REQUIREMENT
Exclude images, then output the remaining data verbatim.

Screenshot grounding data:
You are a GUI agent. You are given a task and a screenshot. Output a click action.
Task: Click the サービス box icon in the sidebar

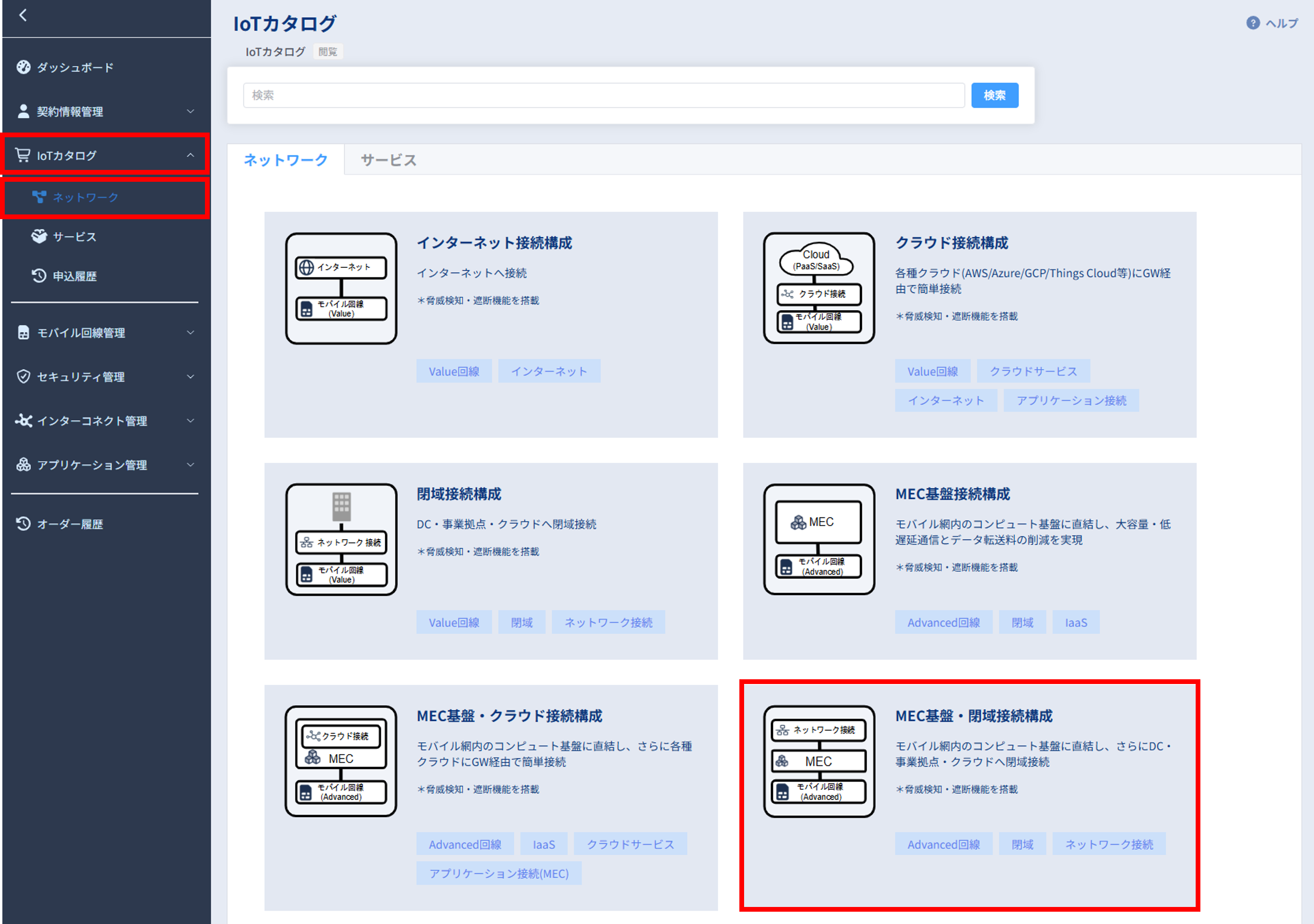coord(39,236)
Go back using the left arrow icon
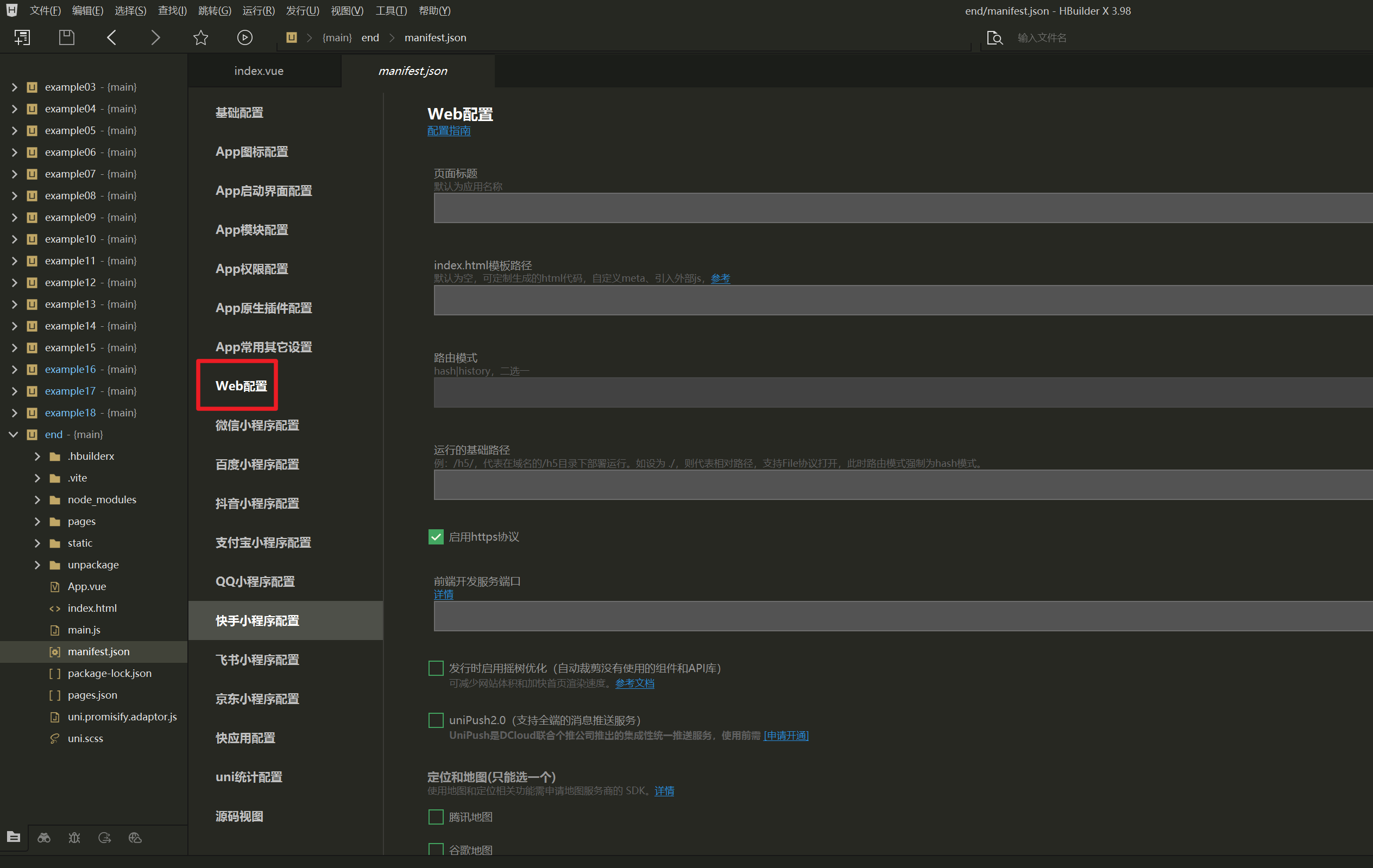The width and height of the screenshot is (1373, 868). [x=112, y=37]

RESULT
You are a GUI agent. You are given a task and a screenshot. Output a click action.
Task: Click the サービス box icon in the sidebar

coord(39,236)
Go back using the left arrow icon
The width and height of the screenshot is (1373, 868). [x=112, y=37]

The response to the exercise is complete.